Trying to clear my head...

iVillage Member
Registered: 12-04-2002
Trying to clear my head...
1
Tue, 09-10-2013 - 3:10pm

Hello everyone,

I've just been dealing with so much, I'm hoping that if I can just get some of it out of me, I can clear my head and think. I'm going overboard. :/

Been married 11 years, and as I reflect, it seems as though much of it has been a self induced storm. Almost two years into our marriage, our fights escalated badly, so I urged a separation for us to both sit back and realize what we were doing wasn't healthy. In that time my H found someone to help him through this (with the help of his friends and family). A few months go by and we decide to reconciliate, we get pregnant, everything is great! Not! There has always been this huge gap in communication between us. As time went on, I stopped pressuring him so much to "talk about our feelings" so much, even though there were times when I was so stressed out, I really needed someone to vent to. But we would never really talk. There was always this anger burning down inside of him, and if there was any kind of stress, he would just blow up. He would blame it on work, or something of the sort. But, he is a very talkative man, only he discusses our problems with anyone and everyone but me. I seriously feel so uncomfortable in this town. I feel like everybody knows my business. Eww.

Anyway, back to history with this OW. She has been a lingering disturbance ever since our separation. I believe he's established some connection with her, although he won't admit it. H has always been demanding of attention, and after we had our child, sigh, I was simply too tired. Sigh. He would respond so angrily towards me, and was downright cruel at times, I couldn't do it. How can someone find themselves attracted to a person who's berating them? So he began texts and phone calls.
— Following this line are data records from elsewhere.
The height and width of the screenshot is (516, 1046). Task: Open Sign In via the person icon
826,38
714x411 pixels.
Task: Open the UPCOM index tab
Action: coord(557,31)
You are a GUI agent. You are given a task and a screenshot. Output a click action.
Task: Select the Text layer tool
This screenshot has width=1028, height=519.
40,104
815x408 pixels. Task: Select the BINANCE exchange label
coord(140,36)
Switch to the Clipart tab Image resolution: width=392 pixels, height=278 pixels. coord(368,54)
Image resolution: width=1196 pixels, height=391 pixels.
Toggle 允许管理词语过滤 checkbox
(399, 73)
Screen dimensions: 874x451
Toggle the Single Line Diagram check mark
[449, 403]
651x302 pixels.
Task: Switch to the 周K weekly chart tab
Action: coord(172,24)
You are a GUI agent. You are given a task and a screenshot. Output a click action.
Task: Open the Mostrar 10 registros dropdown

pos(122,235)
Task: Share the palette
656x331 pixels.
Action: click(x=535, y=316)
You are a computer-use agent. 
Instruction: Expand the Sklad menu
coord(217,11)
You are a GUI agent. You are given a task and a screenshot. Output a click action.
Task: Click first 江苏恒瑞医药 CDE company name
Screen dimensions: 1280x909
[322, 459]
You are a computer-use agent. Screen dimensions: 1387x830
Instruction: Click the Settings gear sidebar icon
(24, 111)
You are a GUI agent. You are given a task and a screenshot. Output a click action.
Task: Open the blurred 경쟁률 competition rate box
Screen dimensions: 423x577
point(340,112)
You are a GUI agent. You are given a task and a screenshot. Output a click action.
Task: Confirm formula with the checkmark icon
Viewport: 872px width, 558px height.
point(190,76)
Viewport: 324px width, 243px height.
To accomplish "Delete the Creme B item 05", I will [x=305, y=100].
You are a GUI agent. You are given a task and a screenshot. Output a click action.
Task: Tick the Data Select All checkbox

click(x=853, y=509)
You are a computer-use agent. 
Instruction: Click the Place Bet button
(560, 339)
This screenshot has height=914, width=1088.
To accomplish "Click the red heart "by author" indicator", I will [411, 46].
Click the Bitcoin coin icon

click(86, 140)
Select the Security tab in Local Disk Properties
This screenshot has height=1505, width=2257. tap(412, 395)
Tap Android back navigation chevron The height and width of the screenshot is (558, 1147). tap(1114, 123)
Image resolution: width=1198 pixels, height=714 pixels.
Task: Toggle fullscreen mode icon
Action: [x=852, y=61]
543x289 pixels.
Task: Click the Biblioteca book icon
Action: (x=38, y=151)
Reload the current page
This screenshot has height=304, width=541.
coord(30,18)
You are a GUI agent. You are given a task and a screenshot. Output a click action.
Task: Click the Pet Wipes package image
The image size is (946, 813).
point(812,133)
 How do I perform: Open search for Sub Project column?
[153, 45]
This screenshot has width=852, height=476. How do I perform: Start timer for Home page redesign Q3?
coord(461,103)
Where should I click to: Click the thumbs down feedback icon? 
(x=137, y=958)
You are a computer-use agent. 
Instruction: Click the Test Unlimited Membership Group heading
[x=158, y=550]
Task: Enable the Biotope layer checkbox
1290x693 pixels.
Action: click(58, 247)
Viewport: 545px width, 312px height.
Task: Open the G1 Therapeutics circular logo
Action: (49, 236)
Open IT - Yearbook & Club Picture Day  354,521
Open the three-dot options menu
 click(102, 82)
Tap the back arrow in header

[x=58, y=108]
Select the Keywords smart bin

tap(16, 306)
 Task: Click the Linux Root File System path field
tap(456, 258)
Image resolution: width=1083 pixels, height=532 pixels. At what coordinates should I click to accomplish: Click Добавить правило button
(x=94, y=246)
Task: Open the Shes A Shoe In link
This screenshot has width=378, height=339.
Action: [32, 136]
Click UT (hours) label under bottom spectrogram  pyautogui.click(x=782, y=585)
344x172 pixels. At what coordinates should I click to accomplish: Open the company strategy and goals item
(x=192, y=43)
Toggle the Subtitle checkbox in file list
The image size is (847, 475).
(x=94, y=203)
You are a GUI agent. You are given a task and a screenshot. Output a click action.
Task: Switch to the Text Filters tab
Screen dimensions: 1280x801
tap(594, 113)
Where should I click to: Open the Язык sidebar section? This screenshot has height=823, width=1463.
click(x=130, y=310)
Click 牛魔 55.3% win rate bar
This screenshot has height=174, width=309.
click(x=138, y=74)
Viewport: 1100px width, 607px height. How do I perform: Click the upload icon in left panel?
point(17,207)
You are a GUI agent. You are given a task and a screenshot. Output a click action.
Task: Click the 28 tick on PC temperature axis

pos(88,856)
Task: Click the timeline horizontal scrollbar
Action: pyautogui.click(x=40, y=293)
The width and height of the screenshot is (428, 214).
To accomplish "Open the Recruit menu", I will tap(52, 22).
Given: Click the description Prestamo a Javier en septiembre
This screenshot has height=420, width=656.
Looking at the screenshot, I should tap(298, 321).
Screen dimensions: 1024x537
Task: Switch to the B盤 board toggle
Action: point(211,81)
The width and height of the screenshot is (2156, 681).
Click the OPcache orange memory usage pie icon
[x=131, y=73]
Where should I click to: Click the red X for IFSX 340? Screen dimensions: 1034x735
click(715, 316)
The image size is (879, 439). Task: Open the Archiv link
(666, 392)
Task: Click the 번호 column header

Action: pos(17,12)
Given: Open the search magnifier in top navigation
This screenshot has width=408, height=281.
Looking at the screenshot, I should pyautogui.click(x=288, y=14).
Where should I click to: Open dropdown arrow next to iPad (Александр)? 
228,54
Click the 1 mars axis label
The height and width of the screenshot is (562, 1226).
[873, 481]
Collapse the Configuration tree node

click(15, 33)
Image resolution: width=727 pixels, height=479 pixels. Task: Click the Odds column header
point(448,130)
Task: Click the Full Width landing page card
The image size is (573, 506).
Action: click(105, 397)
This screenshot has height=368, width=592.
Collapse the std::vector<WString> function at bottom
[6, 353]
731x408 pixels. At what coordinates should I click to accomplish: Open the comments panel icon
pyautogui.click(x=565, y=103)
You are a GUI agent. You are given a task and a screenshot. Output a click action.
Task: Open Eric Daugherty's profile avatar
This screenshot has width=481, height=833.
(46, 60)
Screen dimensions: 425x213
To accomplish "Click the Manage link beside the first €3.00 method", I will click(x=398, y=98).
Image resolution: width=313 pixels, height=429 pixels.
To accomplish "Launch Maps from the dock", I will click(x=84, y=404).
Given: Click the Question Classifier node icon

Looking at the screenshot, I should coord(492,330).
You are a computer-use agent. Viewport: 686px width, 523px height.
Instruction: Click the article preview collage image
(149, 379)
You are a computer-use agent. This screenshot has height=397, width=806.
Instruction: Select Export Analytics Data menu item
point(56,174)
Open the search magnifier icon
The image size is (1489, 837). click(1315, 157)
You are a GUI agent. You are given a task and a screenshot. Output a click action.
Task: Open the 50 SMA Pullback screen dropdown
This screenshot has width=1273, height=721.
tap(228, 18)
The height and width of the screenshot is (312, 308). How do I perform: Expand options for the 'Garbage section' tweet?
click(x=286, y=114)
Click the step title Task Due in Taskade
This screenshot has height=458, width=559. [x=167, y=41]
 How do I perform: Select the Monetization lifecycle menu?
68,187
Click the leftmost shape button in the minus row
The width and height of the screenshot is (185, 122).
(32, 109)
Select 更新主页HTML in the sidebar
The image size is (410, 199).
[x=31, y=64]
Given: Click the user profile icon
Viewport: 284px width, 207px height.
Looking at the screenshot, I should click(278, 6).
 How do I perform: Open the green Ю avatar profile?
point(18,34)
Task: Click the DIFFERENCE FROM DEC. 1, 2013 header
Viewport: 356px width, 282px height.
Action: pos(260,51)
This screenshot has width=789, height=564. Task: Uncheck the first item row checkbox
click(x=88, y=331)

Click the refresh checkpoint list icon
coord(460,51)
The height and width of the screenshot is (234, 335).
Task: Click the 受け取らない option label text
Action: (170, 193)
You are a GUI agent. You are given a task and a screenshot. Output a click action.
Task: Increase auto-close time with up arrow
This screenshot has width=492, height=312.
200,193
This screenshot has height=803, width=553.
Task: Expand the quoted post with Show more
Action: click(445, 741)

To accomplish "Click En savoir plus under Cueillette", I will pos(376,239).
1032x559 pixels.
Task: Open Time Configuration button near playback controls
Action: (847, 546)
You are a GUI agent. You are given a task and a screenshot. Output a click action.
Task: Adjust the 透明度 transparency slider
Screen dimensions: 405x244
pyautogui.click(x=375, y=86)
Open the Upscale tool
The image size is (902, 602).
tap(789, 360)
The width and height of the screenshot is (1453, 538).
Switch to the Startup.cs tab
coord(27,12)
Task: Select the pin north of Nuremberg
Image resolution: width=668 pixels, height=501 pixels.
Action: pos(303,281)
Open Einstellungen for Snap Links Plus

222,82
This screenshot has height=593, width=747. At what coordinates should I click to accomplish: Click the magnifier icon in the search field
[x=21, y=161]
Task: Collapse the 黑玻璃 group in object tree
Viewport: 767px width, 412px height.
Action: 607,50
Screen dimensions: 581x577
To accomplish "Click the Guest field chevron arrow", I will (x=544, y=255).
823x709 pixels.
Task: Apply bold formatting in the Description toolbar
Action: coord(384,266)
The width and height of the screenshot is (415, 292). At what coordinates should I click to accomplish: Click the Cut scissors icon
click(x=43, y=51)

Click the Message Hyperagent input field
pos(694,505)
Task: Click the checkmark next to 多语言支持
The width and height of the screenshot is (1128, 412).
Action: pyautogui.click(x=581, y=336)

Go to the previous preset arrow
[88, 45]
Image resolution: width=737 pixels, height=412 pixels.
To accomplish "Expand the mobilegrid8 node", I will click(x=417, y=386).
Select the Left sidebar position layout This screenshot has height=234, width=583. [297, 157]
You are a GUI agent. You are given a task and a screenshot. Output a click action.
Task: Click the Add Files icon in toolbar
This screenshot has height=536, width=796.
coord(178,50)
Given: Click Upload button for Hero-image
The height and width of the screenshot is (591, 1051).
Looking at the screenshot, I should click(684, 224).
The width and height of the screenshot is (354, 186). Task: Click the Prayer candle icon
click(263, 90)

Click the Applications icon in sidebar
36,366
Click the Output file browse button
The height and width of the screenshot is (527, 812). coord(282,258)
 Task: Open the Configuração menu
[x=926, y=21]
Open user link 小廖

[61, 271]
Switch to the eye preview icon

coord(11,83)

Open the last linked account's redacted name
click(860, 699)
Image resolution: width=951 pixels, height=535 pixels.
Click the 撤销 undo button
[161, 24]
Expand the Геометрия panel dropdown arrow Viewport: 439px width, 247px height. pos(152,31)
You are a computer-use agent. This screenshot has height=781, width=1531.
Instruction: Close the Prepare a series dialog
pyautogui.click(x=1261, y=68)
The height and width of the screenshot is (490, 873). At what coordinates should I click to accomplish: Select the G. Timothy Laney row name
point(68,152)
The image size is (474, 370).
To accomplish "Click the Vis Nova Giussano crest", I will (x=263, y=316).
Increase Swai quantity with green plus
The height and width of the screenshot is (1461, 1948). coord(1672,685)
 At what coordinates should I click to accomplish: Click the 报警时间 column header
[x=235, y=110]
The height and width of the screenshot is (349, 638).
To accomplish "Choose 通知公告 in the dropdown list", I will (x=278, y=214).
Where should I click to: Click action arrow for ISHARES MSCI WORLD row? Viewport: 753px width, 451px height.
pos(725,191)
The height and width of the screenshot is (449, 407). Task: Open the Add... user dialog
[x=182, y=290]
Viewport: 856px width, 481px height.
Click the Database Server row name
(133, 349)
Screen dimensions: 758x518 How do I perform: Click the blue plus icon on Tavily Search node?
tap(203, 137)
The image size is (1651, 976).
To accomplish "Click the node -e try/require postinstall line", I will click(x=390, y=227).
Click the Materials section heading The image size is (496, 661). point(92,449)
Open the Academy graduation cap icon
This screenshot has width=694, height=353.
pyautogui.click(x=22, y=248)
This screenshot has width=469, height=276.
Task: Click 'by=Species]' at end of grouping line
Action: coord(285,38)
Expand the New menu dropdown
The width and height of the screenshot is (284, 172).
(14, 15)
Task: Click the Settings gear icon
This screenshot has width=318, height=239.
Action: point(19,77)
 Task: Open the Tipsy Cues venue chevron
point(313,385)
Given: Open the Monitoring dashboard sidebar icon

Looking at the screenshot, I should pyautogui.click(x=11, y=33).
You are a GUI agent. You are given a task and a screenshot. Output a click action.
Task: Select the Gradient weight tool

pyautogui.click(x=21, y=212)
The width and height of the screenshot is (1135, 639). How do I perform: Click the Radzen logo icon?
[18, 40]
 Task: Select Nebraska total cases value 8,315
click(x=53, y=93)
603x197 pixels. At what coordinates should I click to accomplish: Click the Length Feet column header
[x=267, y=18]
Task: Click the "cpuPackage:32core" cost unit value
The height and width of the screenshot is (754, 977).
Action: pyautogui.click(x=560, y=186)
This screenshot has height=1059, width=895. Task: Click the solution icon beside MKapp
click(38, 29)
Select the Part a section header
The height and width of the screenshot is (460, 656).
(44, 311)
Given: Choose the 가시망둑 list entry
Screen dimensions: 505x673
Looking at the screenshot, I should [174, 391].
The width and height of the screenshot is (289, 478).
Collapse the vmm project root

Using his work phone, trying to hide it from me. When I confronted him, he claimed, "We're just talking. She's has marriage trouble too, and we're swapping advice" or some other such nonsense. I asked him to stop communicating with her, and told him if WE have problems, then WE should discuss them. So I thought we were agreed. But no, not even a year later while he was working out of town, he told her to come visit him.

My H did not come clean until over 3 years later. Lying to my face day after day, telling me all of our problems were my fault. It felt like I had to beat his admission out of him, because I already knew what he had done. It affected everything. Every day. He bashed me to his friends and family, led them on to believe I was the devious person. They even egged on his A! No decency, whatsoever. In all, I am hoping to work through all of this. We are both working on changing. Most times though, I feel the damage is done. I look back, and its seems as though the few good times are shadowed by the bad. I'm uncertain that if I really to want to keep my marriage alive, that I'll be able to find the strings to hold on to. Our past seems so hollow.

Avatar for pater_familia
iVillage Member
Registered: 09-12-2008
Wed, 09-11-2013 - 2:17am

Starkist,



May I recommend that you go to the bottom of the list of threads and click on the See All Threads In This Board. I posted a thread called something like, advice from a veteran. I hope I have some good general advice for you there.

Relationships are tricky. We often talk way past each other. I’m not a Christian, but I found this Christian book called. The Five Love Languages to be really useful in identifying why my spouse and I were talking past each other. I never would have understood this about myself had I not read this book, but if I get upset with the kids or the house or whatever. If my spouse will calmly walk over to me and touch me, and acknowledge that I’m frustrated, I can usually calm down quickly. My key love language is touch. My wife’s is quality time. If I give her a gift or flowers, she is upset that I spent money. If I try to touch her when she is mad, no good, but if I talk to her, or give her fun, we do amazing. I struggle with fun. I’m a worker bee. I get satisfaction through service, fixing things and work. Not talking! Which is why I thought my main love language was service. Nope. Service is #2. I want her to touch me. That communicates love to me.

What I’m trying to say is that my spouse and I naturally talk past each other big time. She found people who gave her the love language I didn’t give her and she had affairs with those men. I’m trying to fill that hole in her life now so that she doesn’t have to look elsewhere.

I hope there was something above for you.

You don’t deserve to be cheated on. I hope you find peace somehow.

    

Thomas

We have five kids. Our D-Day was in August, 2008.